Earlier language models powered by Word2Vec and GloVe embeddings yielded confused chatbots, grammar tools with middle-school reading comprehension, and not-half-bad translations. The latest generation is so good, some people consider it dangerous.
What happened: A new breed of language models wrote news that readers rated as credible as the New York Times and contributed to an article in the New Yorker. Happily, these models didn’t fulfill fears that they would unleash a dark tide of disinformation.

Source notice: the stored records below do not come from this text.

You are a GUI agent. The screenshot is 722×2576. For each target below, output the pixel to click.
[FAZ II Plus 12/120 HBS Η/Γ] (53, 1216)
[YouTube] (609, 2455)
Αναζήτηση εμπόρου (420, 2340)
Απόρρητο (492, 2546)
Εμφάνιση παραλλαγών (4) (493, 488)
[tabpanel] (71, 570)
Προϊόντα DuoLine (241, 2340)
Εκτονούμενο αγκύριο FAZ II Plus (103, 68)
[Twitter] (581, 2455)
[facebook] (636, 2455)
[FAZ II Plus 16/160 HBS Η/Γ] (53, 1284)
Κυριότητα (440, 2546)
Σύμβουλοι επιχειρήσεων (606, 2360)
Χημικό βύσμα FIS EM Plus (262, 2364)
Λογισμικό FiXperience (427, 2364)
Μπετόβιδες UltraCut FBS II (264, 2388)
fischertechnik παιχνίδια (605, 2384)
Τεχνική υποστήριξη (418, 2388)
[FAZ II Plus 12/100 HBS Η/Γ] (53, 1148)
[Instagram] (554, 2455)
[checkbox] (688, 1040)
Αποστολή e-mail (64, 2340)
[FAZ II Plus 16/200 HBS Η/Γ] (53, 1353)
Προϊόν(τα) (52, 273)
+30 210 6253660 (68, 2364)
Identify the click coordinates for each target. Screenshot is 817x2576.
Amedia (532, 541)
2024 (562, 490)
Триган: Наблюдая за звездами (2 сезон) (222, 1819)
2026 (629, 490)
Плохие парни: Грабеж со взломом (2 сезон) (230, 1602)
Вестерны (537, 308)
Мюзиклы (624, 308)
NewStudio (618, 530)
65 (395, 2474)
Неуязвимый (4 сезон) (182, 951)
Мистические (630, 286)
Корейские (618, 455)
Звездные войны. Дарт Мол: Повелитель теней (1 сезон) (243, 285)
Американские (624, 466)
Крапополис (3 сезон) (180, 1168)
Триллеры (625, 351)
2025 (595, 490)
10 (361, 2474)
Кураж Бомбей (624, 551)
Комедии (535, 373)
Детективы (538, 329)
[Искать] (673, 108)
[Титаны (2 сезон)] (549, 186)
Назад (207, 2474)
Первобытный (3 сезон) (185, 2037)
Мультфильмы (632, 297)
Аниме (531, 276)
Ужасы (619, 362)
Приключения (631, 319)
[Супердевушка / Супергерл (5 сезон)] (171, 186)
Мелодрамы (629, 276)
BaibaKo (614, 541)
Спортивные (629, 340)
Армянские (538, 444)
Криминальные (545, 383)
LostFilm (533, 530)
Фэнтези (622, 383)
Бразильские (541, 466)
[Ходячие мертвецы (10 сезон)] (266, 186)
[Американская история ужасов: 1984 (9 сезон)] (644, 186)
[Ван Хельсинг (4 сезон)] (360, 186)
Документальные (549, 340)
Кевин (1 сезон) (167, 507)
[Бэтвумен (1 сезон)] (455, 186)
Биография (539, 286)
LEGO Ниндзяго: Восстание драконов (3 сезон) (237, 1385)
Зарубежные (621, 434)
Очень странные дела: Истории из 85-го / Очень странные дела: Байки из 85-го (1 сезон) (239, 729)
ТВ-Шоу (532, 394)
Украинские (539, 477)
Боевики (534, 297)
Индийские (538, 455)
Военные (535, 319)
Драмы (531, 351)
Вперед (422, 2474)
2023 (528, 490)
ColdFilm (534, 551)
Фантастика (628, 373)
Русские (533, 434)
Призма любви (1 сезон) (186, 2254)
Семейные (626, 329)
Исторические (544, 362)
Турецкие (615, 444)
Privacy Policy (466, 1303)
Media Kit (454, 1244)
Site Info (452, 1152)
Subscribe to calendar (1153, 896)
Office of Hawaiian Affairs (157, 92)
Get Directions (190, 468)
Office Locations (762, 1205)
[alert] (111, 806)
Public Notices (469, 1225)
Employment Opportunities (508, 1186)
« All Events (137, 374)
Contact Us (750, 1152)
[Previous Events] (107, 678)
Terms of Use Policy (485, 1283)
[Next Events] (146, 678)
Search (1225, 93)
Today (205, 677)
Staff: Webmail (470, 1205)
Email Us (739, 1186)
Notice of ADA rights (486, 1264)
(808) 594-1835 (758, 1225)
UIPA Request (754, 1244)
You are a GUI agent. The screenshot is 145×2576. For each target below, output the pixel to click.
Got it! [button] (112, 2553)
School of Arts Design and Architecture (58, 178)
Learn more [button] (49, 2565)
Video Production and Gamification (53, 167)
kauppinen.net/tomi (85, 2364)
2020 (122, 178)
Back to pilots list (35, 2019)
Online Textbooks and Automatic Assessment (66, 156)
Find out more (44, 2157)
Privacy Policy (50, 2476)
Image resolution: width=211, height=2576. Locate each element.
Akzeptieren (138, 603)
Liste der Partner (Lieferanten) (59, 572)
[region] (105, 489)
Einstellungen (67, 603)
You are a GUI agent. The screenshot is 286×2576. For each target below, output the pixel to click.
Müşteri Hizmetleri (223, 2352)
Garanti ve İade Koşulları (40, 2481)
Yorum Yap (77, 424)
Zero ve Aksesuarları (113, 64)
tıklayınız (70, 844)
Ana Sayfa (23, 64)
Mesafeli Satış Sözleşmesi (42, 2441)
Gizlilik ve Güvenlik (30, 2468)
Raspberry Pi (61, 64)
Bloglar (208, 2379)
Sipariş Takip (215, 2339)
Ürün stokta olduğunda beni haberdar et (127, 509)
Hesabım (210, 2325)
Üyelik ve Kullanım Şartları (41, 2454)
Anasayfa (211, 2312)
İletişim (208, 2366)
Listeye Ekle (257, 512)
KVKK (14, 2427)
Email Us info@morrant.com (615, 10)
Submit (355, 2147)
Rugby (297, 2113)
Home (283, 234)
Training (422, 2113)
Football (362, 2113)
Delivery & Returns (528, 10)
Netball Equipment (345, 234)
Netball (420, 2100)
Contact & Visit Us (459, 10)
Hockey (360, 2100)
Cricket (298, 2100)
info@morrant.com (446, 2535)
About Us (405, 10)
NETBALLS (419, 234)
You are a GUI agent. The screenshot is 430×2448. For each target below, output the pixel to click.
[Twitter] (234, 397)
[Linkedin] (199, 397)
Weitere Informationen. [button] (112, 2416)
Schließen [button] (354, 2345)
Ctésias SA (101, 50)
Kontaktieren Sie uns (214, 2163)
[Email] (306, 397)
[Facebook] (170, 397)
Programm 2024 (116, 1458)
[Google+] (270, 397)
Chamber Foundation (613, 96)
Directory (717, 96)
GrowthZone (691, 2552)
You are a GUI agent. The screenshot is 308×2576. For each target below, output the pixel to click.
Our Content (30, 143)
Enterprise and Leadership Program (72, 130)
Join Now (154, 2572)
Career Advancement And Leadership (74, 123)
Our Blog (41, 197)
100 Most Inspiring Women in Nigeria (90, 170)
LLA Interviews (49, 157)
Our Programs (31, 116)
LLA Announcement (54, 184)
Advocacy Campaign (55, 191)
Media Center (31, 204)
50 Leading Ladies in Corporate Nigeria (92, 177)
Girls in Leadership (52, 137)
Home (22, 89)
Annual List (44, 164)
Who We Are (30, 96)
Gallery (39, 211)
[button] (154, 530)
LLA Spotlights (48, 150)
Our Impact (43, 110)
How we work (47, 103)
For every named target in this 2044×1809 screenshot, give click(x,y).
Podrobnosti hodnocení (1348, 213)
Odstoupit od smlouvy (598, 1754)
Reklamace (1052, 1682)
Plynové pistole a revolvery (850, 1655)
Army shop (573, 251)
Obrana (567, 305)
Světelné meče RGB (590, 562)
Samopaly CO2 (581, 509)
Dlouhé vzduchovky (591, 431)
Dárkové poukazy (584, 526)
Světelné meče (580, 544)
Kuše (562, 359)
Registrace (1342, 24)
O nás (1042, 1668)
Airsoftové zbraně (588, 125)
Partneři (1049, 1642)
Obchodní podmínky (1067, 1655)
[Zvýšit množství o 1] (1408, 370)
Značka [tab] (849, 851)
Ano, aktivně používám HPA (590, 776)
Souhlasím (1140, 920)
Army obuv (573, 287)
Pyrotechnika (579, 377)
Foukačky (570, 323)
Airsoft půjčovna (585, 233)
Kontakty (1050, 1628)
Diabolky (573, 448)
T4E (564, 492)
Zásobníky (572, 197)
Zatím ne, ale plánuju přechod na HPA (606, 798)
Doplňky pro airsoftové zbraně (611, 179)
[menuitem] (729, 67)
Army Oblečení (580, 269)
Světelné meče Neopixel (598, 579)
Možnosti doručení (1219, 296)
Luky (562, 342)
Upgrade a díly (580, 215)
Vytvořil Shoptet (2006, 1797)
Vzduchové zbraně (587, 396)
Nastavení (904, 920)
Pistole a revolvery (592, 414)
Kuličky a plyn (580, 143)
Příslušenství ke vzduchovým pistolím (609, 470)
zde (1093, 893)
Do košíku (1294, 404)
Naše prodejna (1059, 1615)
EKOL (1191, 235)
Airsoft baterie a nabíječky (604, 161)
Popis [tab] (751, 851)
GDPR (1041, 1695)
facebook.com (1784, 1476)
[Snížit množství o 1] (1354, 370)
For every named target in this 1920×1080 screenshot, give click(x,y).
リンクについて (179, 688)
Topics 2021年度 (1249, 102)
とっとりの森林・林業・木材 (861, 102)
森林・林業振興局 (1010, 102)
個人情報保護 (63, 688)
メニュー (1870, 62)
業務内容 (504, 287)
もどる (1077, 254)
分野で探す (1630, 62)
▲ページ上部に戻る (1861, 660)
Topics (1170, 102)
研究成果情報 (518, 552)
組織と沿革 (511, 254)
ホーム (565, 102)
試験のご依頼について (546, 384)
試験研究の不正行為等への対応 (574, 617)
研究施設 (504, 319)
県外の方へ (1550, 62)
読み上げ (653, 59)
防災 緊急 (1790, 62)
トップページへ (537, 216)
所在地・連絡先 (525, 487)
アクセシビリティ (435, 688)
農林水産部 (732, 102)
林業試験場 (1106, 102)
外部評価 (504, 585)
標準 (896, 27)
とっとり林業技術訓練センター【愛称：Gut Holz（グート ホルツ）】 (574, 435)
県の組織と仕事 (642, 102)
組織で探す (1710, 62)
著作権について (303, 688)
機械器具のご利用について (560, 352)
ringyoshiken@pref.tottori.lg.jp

Driving the story: In 2019, researchers made a leap in natural language performance. The new models become generally proficient by pretraining on a huge, unlabeled dataset. Then they master a given task or subject matter via fine-tuning on a specialized corpus.
- While earlier models like ULMFiT (by Jeremy Howard and Sebastian Ruder) and ELMo (from the Allen Institute for AI and University of Washington) demonstrated pretraining’s potential, Google’s BERT was the method’s first breakout success. Released in late 2018, BERT scored so high on the GLUE reading comprehension benchmark that, for the first time, the test’s organizers compared the model’s performance with human baseline scores. In June, a Microsoft derivative called MT-DNN beat the human scores.
- In mid-February, OpenAI announced GPT-2, a pretrained model it deemed too dangerous to release due to its ability to churn out convincing computer-generated prose. Trained on 40GB of Reddit comments, it didn’t fuel a fake-news apocalypse, but it did contribute to a novel, avant-garde song lyrics, and Game of Thrones fan fiction. The organization finally published the full-blown model in November.
- In between, a parade of models from Baidu, Carnegie Mellon and Google Brain, Facebook, and elsewhere topped the NLP benchmarks in turn. Many were based on the transformer architecture and took advantage of BERT-style bi-directional coding.
Behind the news: In July 2018 — months before BERT came out — DeepMind researcher Sebastian Ruder anticipated pretraining’s impact on natural language processing. Further, he predicted that breakthroughs in NLP would revolutionize AI as a whole. He based his argument on the energizing effect of pretrained vision models circa 2012. Many in the field trace the deep learning explosion to this moment.
Where things stand: Despite the year’s innovations, language models still have room to grow: Even GPT-2’s 1.5 trillion parameters often spit out gobbledygook. As for whether the latest models are capable of disrupting democracy with potent disinformation: U.S. election season is coming up fast.